Stored data entries:
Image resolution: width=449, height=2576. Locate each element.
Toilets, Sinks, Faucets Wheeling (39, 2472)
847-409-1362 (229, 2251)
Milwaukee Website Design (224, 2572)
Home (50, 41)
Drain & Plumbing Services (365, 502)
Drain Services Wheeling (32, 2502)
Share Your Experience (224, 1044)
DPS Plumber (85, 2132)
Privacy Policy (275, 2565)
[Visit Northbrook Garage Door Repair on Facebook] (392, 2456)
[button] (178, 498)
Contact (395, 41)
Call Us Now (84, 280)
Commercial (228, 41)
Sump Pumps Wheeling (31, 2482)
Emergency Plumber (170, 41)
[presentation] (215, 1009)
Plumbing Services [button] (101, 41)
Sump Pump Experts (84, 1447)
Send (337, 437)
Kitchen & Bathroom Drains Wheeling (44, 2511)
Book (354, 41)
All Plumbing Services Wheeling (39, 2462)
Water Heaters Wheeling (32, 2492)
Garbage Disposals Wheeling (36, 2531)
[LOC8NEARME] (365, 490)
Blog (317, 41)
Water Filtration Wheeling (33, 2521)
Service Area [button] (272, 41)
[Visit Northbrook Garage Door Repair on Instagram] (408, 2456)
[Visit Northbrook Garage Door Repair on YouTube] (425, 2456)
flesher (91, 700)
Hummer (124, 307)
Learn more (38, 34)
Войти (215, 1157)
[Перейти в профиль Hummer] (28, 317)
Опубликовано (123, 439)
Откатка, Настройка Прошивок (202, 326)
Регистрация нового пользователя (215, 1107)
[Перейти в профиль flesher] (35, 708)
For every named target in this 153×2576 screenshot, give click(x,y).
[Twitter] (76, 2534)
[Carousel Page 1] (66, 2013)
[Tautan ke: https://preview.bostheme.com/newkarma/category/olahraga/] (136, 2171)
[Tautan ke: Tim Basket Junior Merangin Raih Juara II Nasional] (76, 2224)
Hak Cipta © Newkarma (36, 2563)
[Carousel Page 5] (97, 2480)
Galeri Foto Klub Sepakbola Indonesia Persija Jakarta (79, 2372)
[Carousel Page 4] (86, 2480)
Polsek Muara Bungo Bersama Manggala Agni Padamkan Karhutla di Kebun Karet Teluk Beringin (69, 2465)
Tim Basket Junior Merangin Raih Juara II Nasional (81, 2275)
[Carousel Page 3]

● **Work request**
Pull out every line in the data above that has the word "Tautan".

● **Response area**
[Tautan ke: https://preview.bostheme.com/newkarma/category/olahraga/] (136, 2171)
[Tautan ke: Tim Basket Junior Merangin Raih Juara II Nasional] (76, 2224)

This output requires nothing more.